2) Pornography - I don't watch porn and often find it to be degrading, undermining and disrespectful. I'd consider watching it with him, together, as a couple. He disagrees with the idea of watching it together. He thinks he should have private moments during which he gets to enjoy porn. I find it damaging to our relationship. When he watches it and enjoys himself, our sex life is impacted. We go days, even weeks sometimes, without sex, mainly because he doesn't have the desire to be with me sexually after porn. I'd prefer if he focused his energy in increasing our intimacy and exploring new things together with me, rather than choosing a selfish act. I feel like I'm willing to try different things and make it more enjoyable for both of us, but he often states that he will never change and that he will continue watching porn and enjoying himself, even if it impacts our relationship. Now what??

Any thoughts?


----------



## Phenix70 (May 6, 2012)

Depends on the level of impact on you for these two issues. 
IF either bother you enough & he isn't willing to compromise or stop either of them, then I would leave. 
It doesn't make either of you right or wrong, but if there is something that bothers you this much, you need to ask yourself is either one ultimately a deal breaker for me. 
For me personally, if I was in a situation, where my SO, was engaging in a habit that was polar opposite of what I think was healthy to our relationship, then yes, I too would leave. 
There are things that you can't compromise on and you either 1) learn to accept them or 2) leave, continuing to argue with your SO over something they refuse to budge on is a waste of energy.


----------



## AliceA (Jul 29, 2010)

I could not live with both of those things unless they were rare occurrences. They are deal breakers for me. If these things were happening while I was dating DH, I wouldn't have married him, so I can't imagine how you'd come to terms with them tbh.

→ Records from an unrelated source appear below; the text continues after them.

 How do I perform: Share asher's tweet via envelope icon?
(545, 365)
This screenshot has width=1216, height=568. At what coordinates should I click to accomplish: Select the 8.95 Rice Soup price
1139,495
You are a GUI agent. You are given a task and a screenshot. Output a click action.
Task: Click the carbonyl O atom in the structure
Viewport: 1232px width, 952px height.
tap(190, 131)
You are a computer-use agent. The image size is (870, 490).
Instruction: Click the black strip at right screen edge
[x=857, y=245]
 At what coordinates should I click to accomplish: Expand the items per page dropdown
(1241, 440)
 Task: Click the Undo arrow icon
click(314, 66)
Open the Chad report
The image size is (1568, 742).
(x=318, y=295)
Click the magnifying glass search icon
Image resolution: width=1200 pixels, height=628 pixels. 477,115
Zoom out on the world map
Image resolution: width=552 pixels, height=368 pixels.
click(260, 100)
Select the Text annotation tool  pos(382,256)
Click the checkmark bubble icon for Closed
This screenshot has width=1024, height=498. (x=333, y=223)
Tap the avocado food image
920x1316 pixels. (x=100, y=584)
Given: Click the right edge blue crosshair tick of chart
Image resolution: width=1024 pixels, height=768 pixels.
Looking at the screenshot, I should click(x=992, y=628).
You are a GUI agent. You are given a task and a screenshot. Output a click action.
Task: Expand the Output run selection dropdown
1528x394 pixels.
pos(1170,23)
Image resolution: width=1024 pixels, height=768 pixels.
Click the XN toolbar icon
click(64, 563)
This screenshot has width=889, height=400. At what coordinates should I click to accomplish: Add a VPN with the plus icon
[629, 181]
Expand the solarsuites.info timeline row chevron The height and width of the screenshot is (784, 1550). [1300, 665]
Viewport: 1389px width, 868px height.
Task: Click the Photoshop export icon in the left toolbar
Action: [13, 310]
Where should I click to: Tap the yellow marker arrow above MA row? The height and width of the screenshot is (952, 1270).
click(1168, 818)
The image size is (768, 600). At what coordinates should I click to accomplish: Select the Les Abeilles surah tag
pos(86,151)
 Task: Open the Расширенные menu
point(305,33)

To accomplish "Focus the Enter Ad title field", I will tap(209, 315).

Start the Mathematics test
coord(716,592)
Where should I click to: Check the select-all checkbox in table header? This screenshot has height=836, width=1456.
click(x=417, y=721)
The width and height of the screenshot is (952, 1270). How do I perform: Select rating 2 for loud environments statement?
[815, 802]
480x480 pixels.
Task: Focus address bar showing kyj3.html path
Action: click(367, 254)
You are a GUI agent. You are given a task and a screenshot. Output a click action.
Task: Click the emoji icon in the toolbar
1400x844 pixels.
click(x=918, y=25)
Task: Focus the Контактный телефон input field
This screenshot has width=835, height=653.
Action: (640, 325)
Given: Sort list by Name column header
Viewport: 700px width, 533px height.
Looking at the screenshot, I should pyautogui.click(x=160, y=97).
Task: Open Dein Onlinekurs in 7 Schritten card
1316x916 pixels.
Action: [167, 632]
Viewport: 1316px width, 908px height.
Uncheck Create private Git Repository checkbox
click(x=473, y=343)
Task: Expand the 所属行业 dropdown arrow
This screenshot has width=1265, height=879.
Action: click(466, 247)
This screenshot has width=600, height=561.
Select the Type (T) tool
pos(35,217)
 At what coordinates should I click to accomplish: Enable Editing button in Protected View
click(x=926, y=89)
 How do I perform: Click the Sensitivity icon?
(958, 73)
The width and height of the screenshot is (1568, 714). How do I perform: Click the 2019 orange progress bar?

We have had a very long term issue that has finally been resolved. My DH is a wow addict. For years I've been asking him to quit. At times he would raid (headphones on, not available for 3-4hr blocks at night) 3-4 nights a week. He slowly dwindled down to 2 nights a week. Now he has finally quit, not because he wanted to, but because I've insisted. I think after a great many discussions over it, he finally realised I would not ever let it go, I would never change my stance. Seems pretty one sided I guess, for me to make demands on him and expect him to be the one to back down, but I think he knows I'm not doing this because I'm being selfish or silly etc, but because I feel it's necessary for our marriage to thrive.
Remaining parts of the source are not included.